<<<<
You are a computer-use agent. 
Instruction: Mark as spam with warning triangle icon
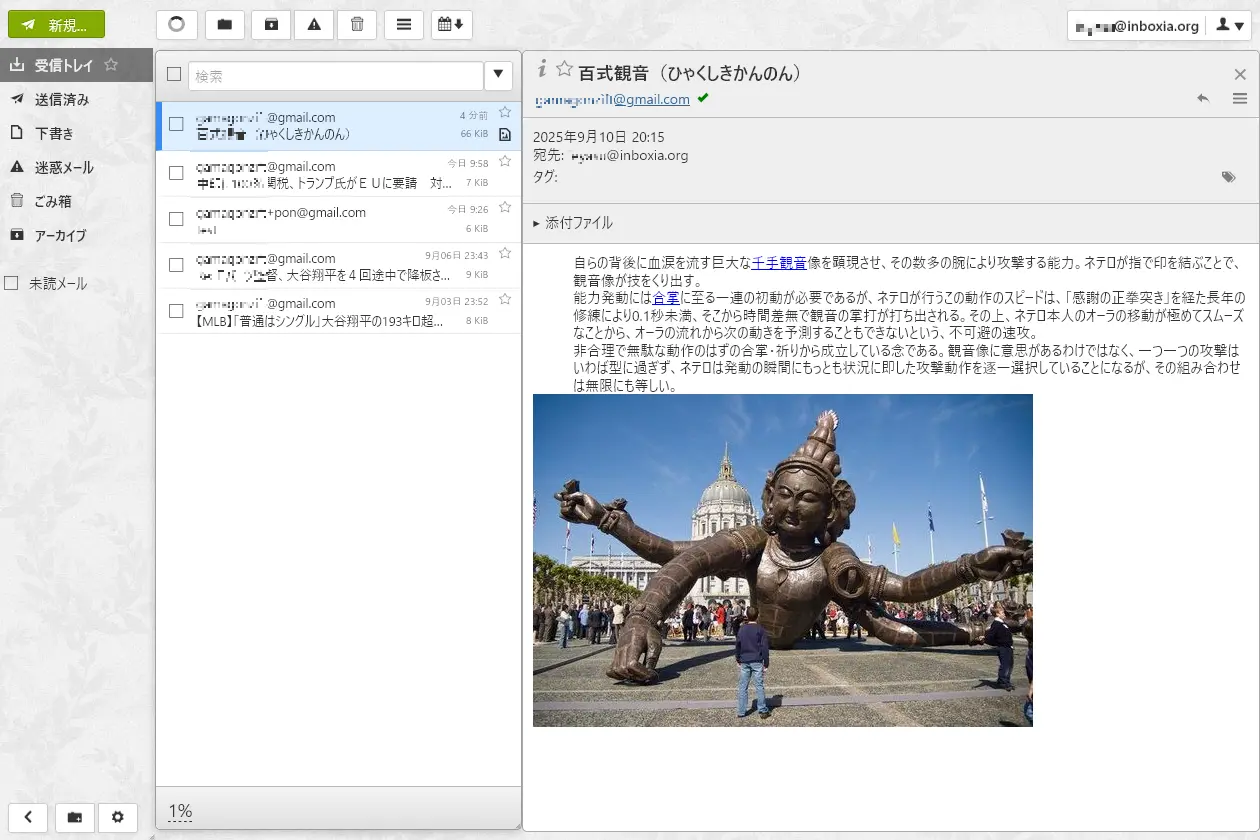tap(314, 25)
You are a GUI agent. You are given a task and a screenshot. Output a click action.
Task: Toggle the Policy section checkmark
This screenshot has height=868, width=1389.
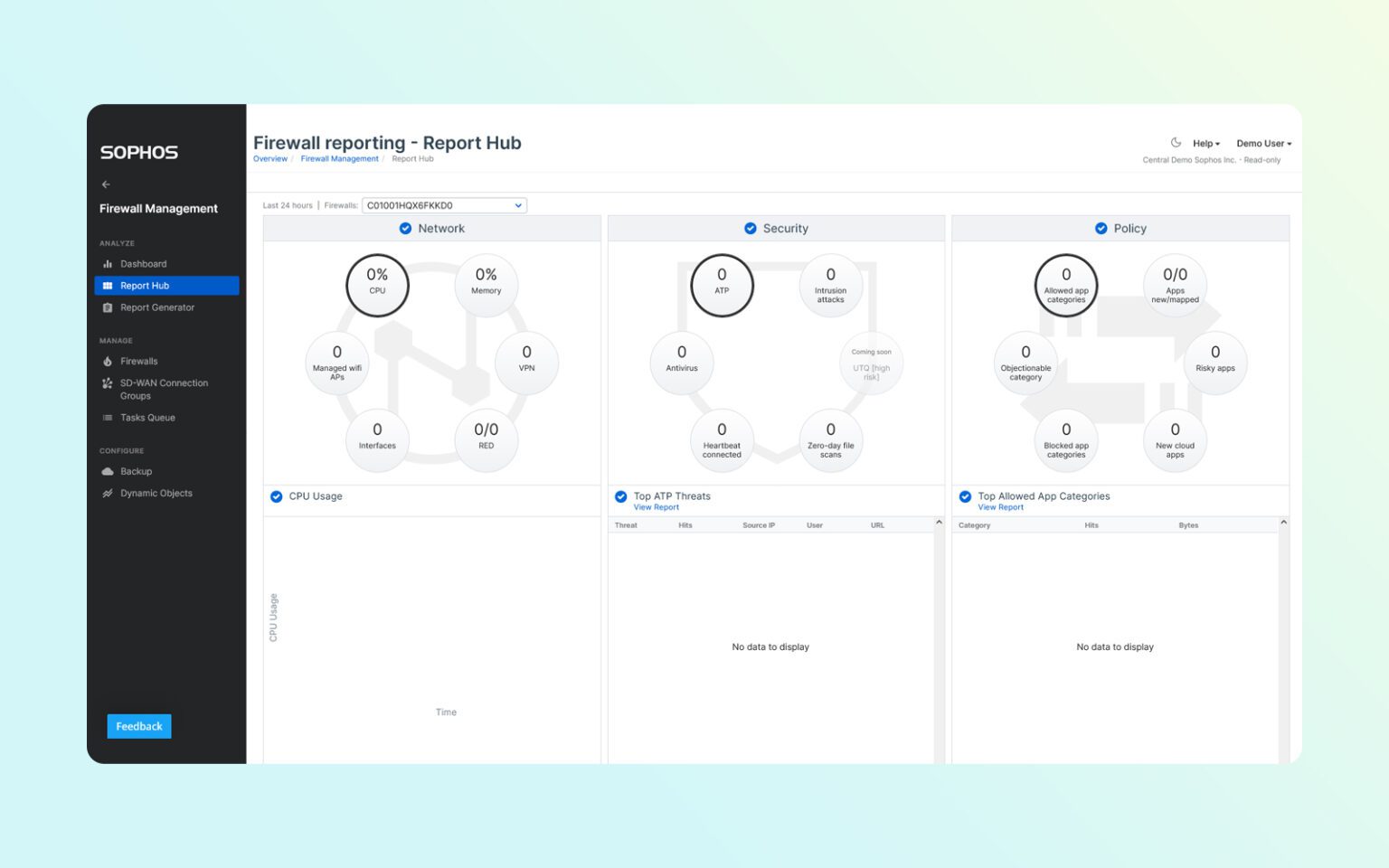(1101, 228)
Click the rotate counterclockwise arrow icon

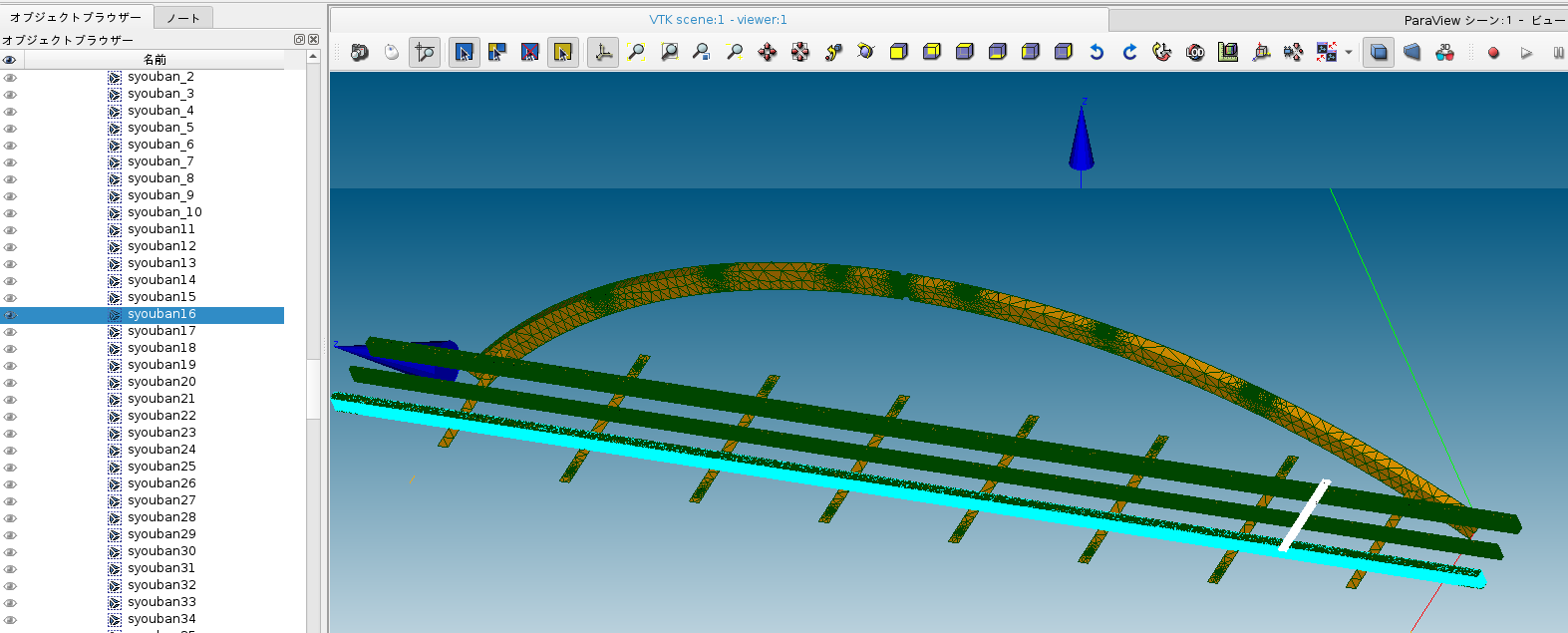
>>>>
# [PROBLEM DETAILS]
Reproduce every one of the records above verbatim, leaving out the pictures.

# [FULL ANSWER]
You are a computer-use agent. 
Instruction: Mark as spam with warning triangle icon
tap(314, 25)
You are a GUI agent. You are given a task and a screenshot. Output a click action.
Task: Toggle the Policy section checkmark
This screenshot has height=868, width=1389.
(1101, 228)
Click the rotate counterclockwise arrow icon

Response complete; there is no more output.